A propos du nouveau livre d’Alice Miller

par Jean Claude Snyders

A propos du nouveau livre d’Alice Miller
Wednesday 01 September 2004

Pourquoi devient-on anorexique, ou boulimique? Pourquoi certains enfants sont-ils “hyperactifs”? Pourquoi, de façon encore bien plus dramatique, certains deviennent-ils des tueurs en série? Alice Miller répond dans son nouveau livre, “Le corps ne ment pas”: parce que tous ces êtres ont reçu, à un âge très précoce, de terribles blessures – coups, humiliations, abus de toutes sortes, le plus souvent commis par leurs parents, sans que ceux-ci, du reste, aient en général la moindre volonté ni même la moindre conscience de mal faire, mais parce qu’ils étaient englués dans leurs propres problèmes d’enfance, ou ont été influencés par l’idéologie ambiante de l’éducation. Cependant, ces blessures, même si elles ont été infligées aux enfants sans qu’il y ait volonté de leur nuire, existent bien, et se font sentir au quotidien, créant des déviances et des problèmes de toutes sortes.
Mais il y a peut-être, nous dit l’auteur, un moyen de s’en sortir: on peut, pense-t-elle, se remettre d’une enfance même très douloureuse; il faut, pour cela, renoncer à nier les souffrances que l’on a connues.
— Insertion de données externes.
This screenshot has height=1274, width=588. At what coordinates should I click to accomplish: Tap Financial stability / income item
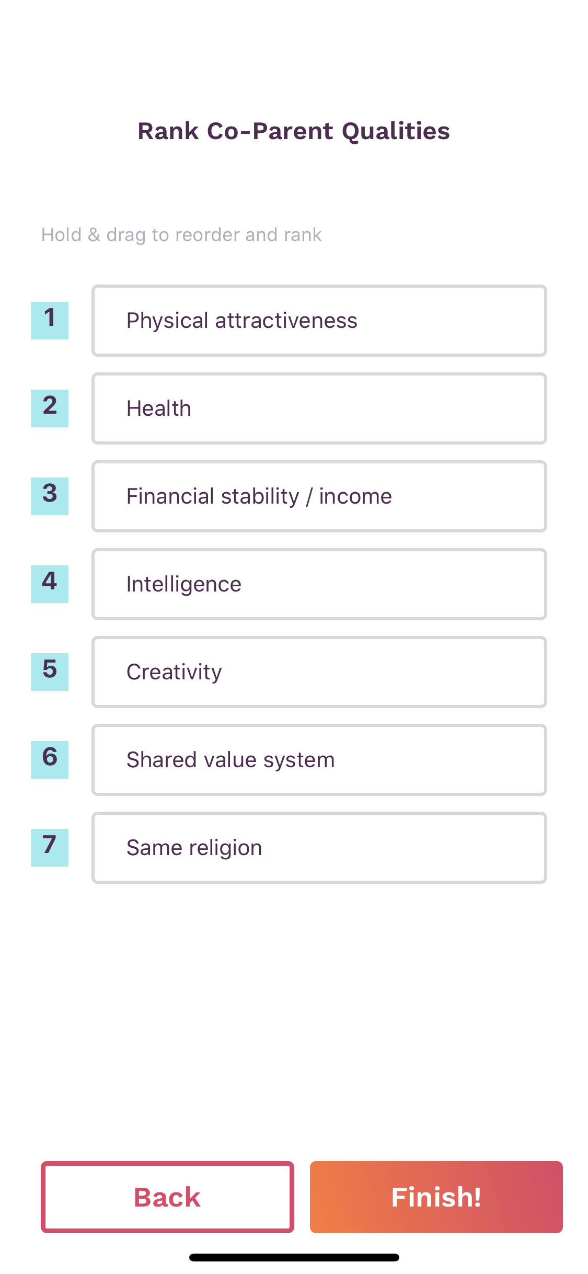pyautogui.click(x=319, y=496)
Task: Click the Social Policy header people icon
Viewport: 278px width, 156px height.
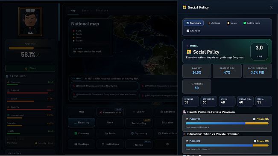Action: pyautogui.click(x=184, y=7)
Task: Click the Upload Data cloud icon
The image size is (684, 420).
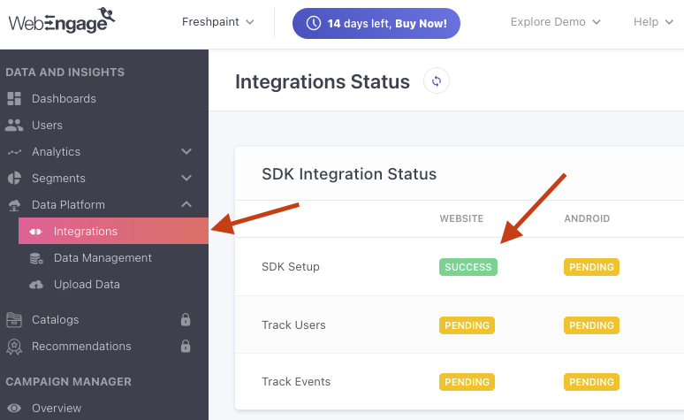Action: 36,285
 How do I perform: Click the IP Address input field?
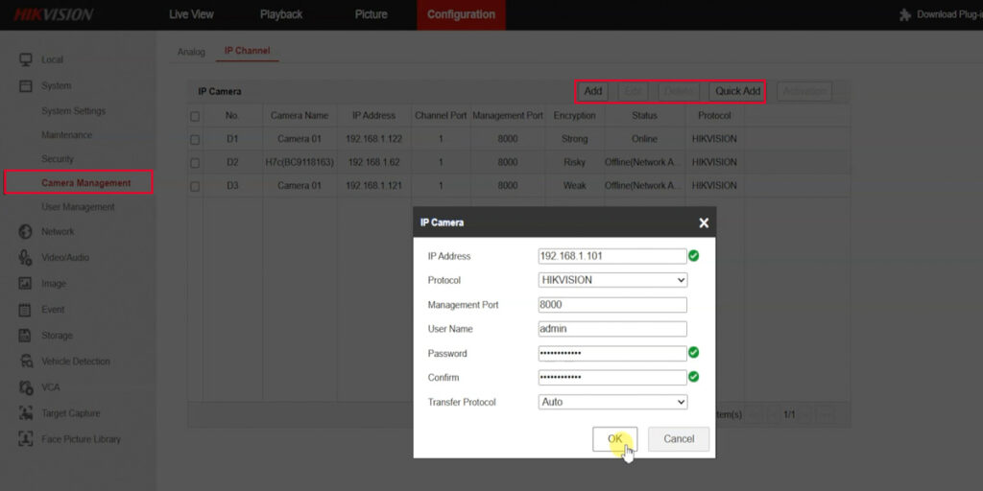coord(611,256)

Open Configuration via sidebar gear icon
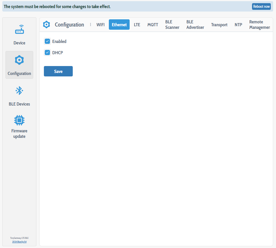[19, 60]
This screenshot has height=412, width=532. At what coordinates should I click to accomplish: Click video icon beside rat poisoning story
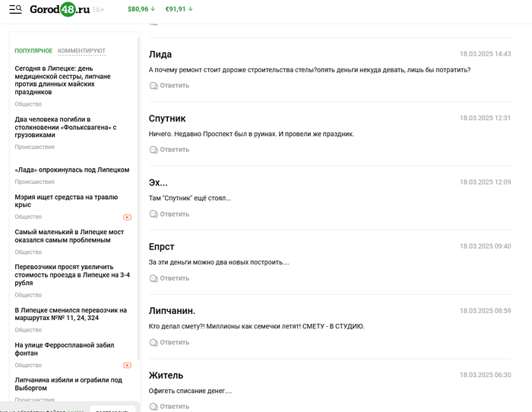pyautogui.click(x=127, y=217)
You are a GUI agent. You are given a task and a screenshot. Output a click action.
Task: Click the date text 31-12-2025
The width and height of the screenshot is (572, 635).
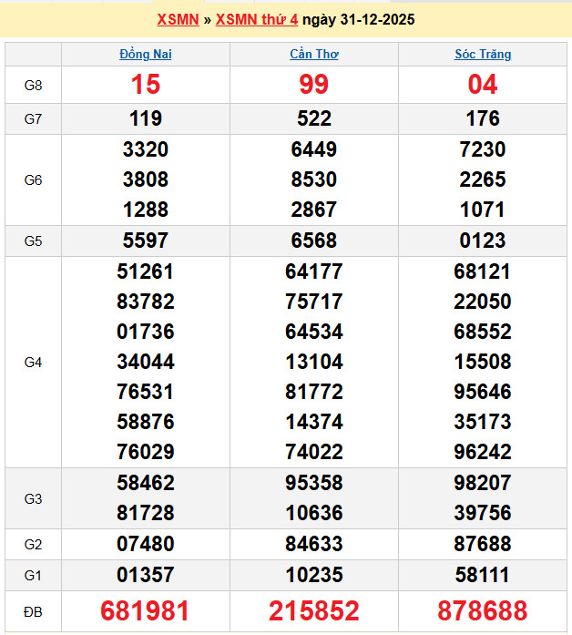pyautogui.click(x=373, y=19)
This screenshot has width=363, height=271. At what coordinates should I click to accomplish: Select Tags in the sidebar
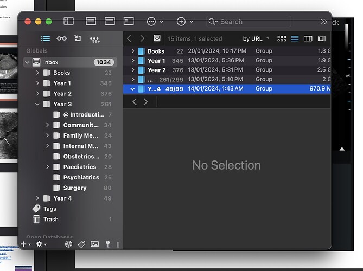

C’est là, il est vrai, quelque chose de très difficile, car nous avons tendance, au contraire, à minimiser ces souffrances, à les tourner même en dérision, voire à les nier totalement, en les interprétant de la manière dont, souvent, elles nous étaient présentées autrefois: “c’est pour ton bien” (titre d’un précédent, et célèbre ouvrage du même auteur). Il nous faut, au contraire, tenter de reconnaître ces anciennes blessures pour ce qu’elles étaient, c’est-à-dire, souvent, pour de véritables drames.
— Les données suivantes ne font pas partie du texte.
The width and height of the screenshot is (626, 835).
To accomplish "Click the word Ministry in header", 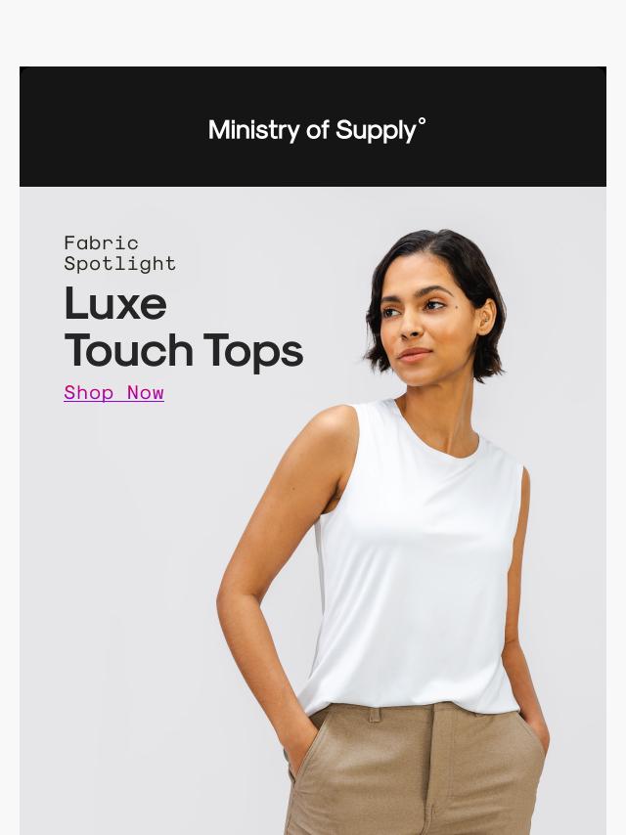I will (254, 131).
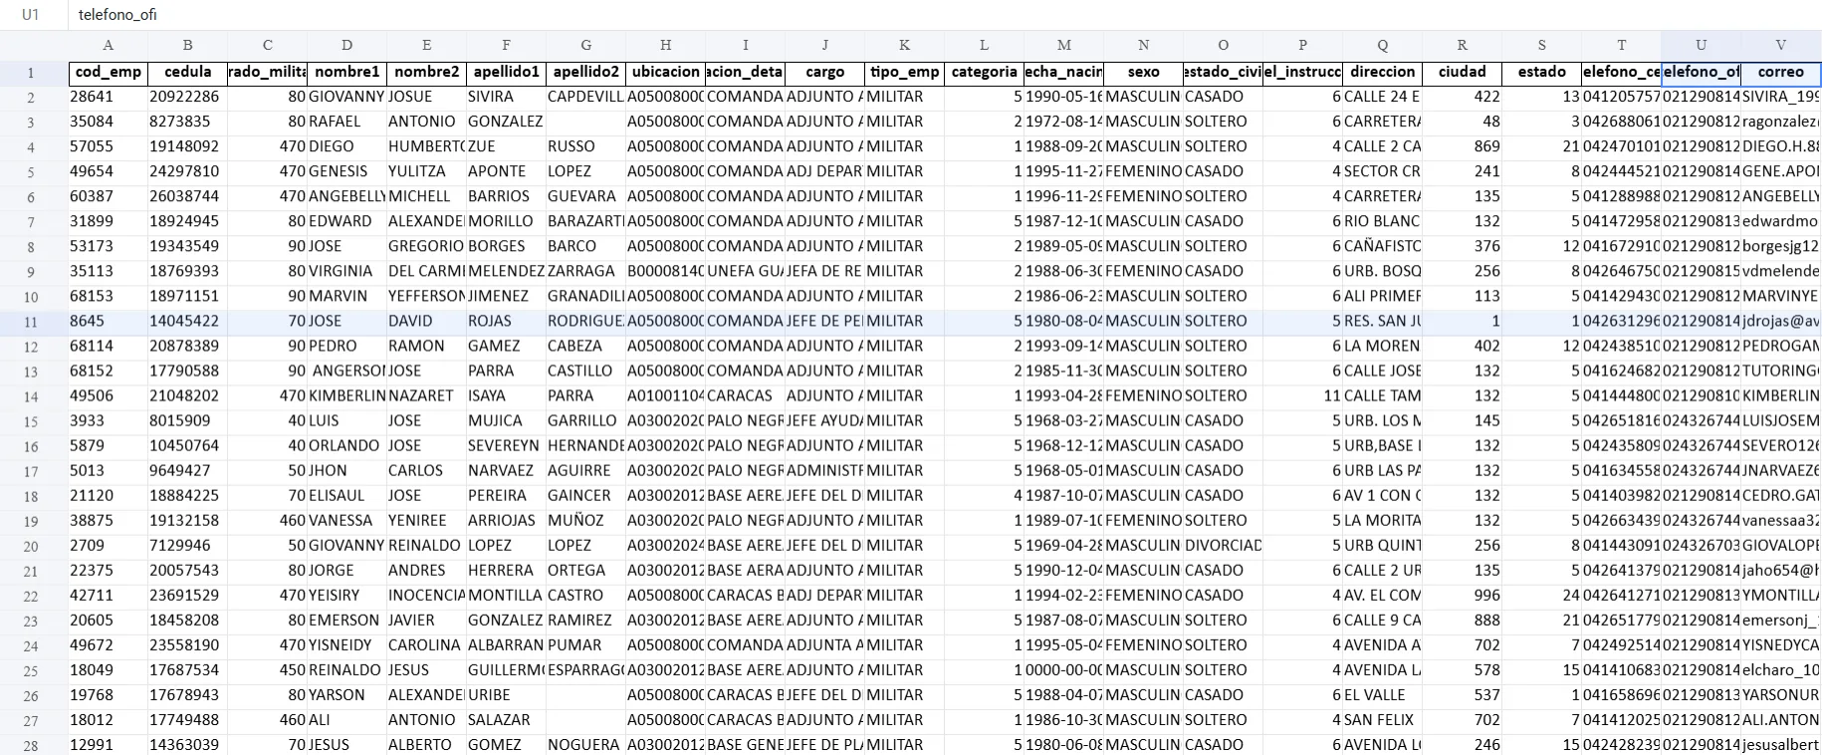The height and width of the screenshot is (755, 1822).
Task: Click the CAÑAFISTC address cell
Action: tap(1382, 246)
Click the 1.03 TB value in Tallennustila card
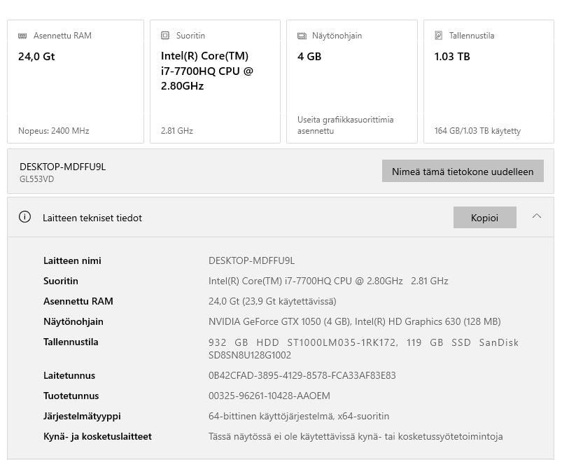The width and height of the screenshot is (569, 460). point(452,57)
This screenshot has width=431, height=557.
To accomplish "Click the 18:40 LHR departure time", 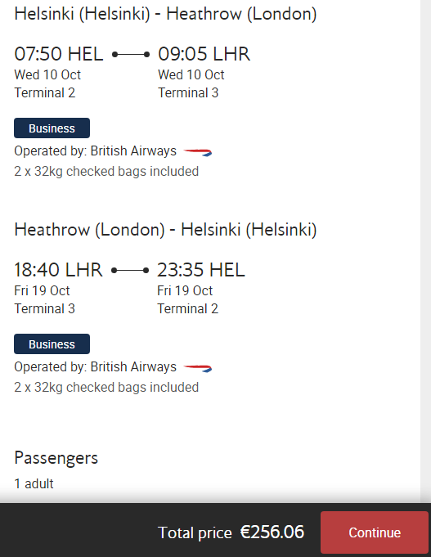I will click(58, 270).
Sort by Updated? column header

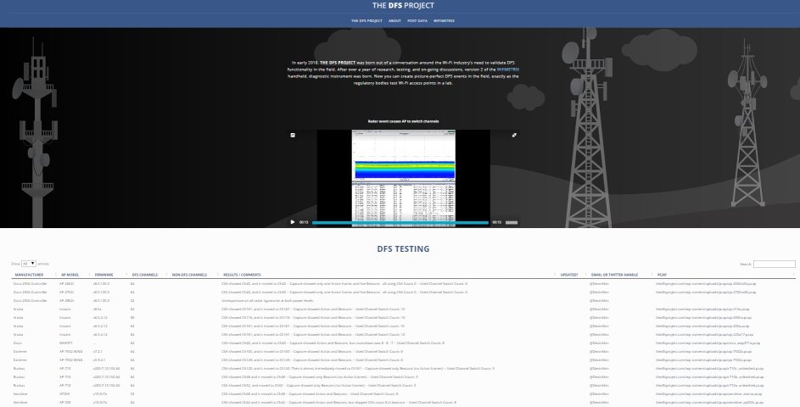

L’auteur nous montre – et c’est une des grandes nouveautés de cet ouvrage, par rapport à ceux qu’elle a écrits auparavant – comment le corps, lui, se souvient des choses que nous avons vécues: “Le corps est le gardien de notre vérité, parce qu’il porte en lui l’expérience de toute notre vie…”Si nous nions ces anciennes souffrances, ou même si nous n’en avons aucun souvenir conscient, le corps se charge, par des symptômes, de nous les rappeler. Ne pas reconnaître ses souffrances enfouies, c’est donc être en décalage avec son corps, et un tel décalage est forcément douloureux.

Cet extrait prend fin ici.